Voici un exemple de code qui exécute le raccourci &#8679;&#8984;W

```
tell application "System Events" to keystroke "w" using {command down, shift down} --autre touche --> control down, option down
```
Important : les caractères du clavier doit être en minuscules ("*w*", pas "*W*")

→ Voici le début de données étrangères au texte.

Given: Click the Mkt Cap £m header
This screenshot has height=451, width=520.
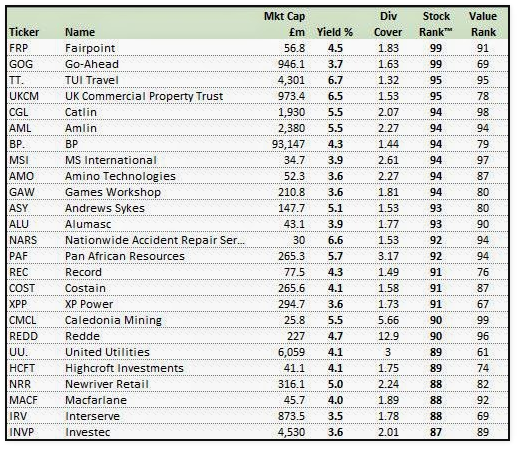Looking at the screenshot, I should 284,24.
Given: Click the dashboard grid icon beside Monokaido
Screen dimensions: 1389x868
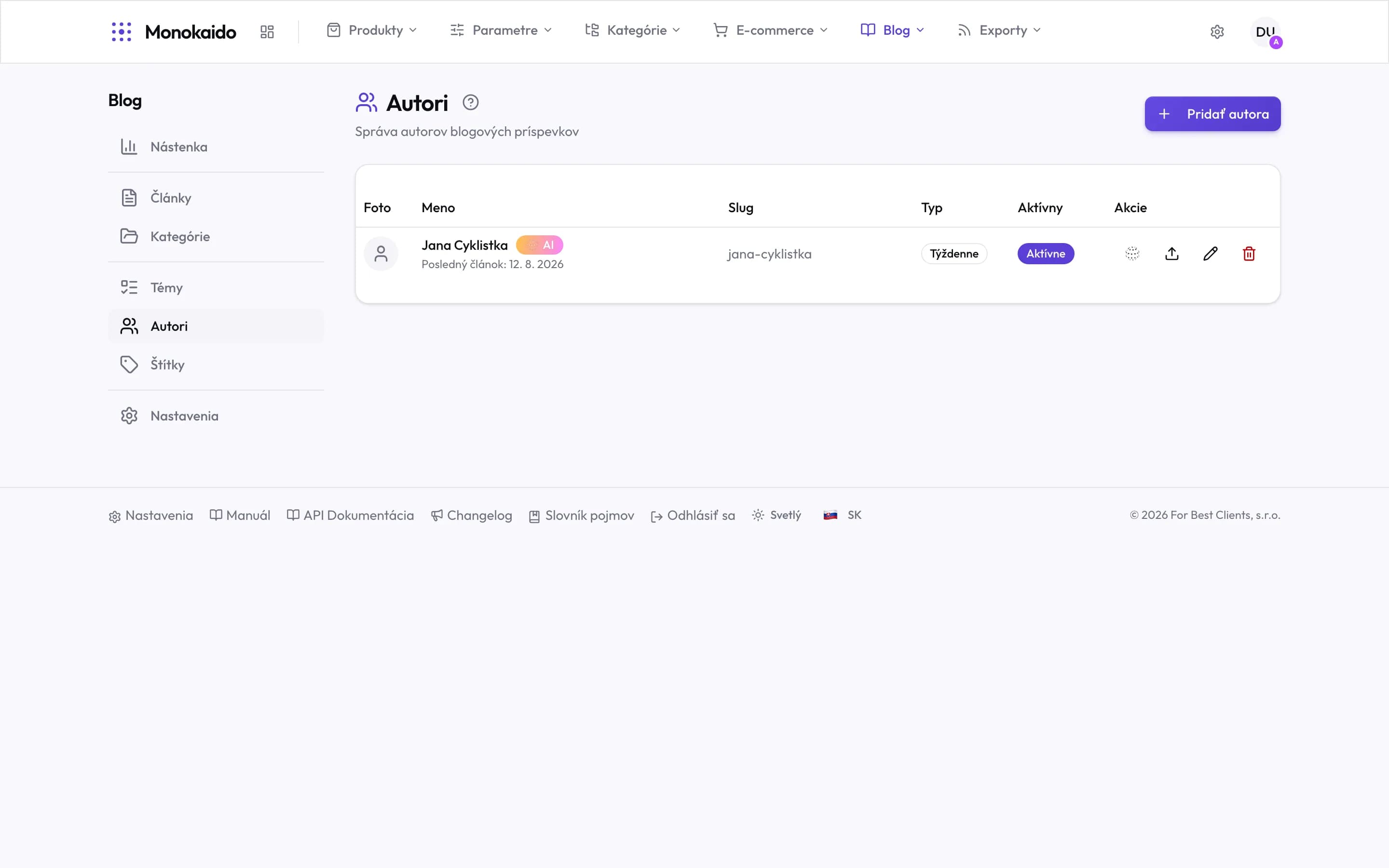Looking at the screenshot, I should tap(267, 31).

Enregistre les scripts par l'application "*Editeur AppleScript*" ou "*Editeur de Scripts*".


----------



## Astronight (5 Mars 2011)

Bon bah Mac_jac a répondu


----------



## lanarcose (6 Mars 2011)

merci infiniment pour cette réponse rapide et efficace! j'avoue n'avoir jamais touché à ce genre de chose mais je vais essayer dès que j'aurai mon mac entre les mains.

merci encore 

---------- Nouveau message ajouté à 21h15 ---------- Le message précédent a été envoyé à 21h00 ----------

j'ai fait exactement ce que vous m'avez dit et ça fonctionne EXACTEMENT comme vous me l'avez dit!!!! 
Les perspectives de développement de mon système sont énormes...
Merci encore


----------